2.3.2.7 A anotação do nome social de travestis e transexuais constará por escrito nos editais do concurso, entre parênteses, antes do respectivo nome civil. As pessoas transexuais e travestis, candidatas a este concurso, deverão apresentar como identificação oficial, no dia de aplicação das provas, um dos documentos previstos neste Edital, conforme normativa dos subitens 3.5.10 à 3.5.12.

2.3.2.8 Se, no curso do processo seletivo, sobrevier a retificação do nome e/ou do gênero de candidatos(as) travestis e transexuais, serão procedidas as alterações devidas, prosseguindo-se o certame normalmente de acordo com a documentação oficial do candidato.

Para ficar sabendo:

– Sexo biológico: Diz respeito ao órgão genital que a pessoa apresenta desde o seu nascimento.

– Orientação sexual: Está relacionada à atração sexual, romântica e afetiva pelo outro de acordo com as suas características e identidade.

– Identidade de Gênero: Corresponde a uma manifestação psicológica, uma experiência interna, de como aquela pessoa se percebe e se identifica.

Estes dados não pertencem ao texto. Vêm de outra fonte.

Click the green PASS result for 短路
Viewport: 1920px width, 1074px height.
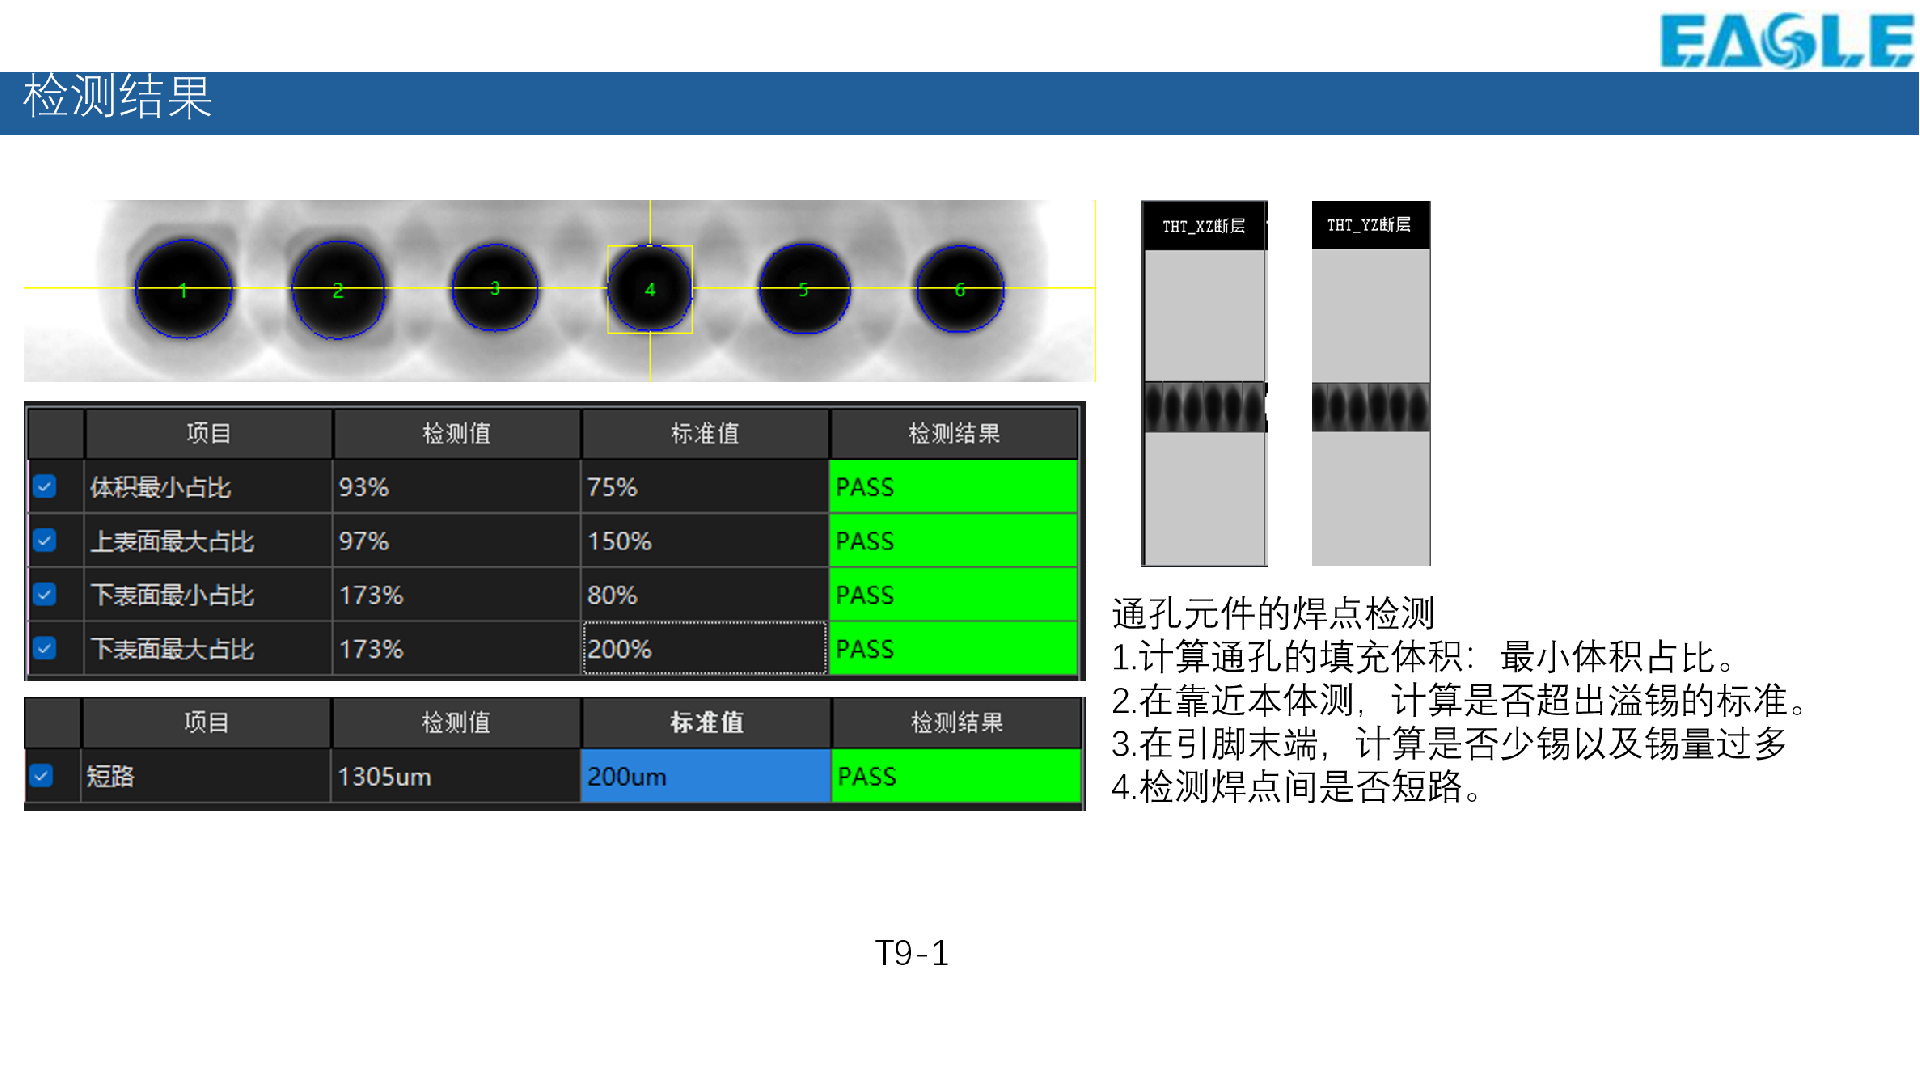[955, 776]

Em suma, O termo “identidade de gênero” se refere à definição do gênero com o qual a pessoa se identifica.

– Pessoas cisgêneras: aquelas que se identificam com o mesmo gênero que lhe foi dado no nascimento, com base no sexo biológico.

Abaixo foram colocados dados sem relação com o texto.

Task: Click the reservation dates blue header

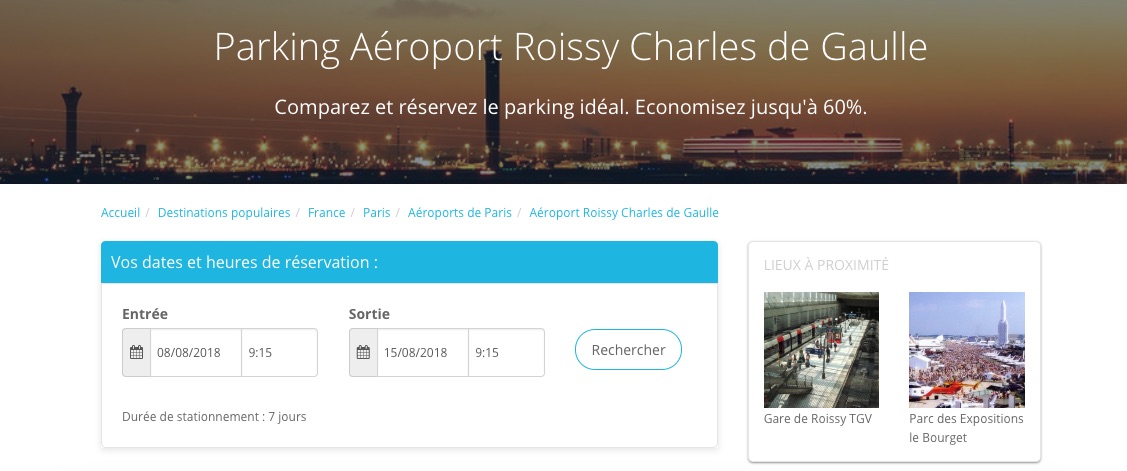Action: coord(409,263)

– Pessoas transgêneras ou transexuais: aquelas que se identificam com um gênero diferente daquele que lhe foi dado no nascimento.

Há que se ressaltar que há pessoas que se consideram “não binárias”, ou seja que se percebem como de ambos ou de nenhum dos gêneros.

– Homens trans, homem transexual ou transexual masculino: pessoa que nasceu com a genitália feminina, mas que se identifica com o gênero masculino e se porta em sociedade como homem.

– Mulher trans, mulher transexual ou transexual feminina: pessoa que nasceu com a genitália masculina, mas que se identifica com o gênero feminino e se porta em sociedade como mulher.

Douglas explica que não há uma diferenciação conceitual exata entre mulheres transexuais e mulheres travestis. “Embora seja difundida a ideia de que a diferença reside no desejo de realizar ou não o procedimento de redesignação sexual, este fato não exprime e esclarece de modo completo a complexidade das questões relacionadas aos transgêneros”.

Ele lembra que, dentre outros fatores, há diversas mulheres transexuais que não desejam realizar a cirurgia de transgenitalização, além do procedimento não ser acessível a todas as pessoas interessadas em realizá-lo. “Assim, o conceito de transexual ou travesti está mais relacionado à autoafirmação do que a qualquer outro critério objetivo de diferenciação”, finaliza o Defensor Público.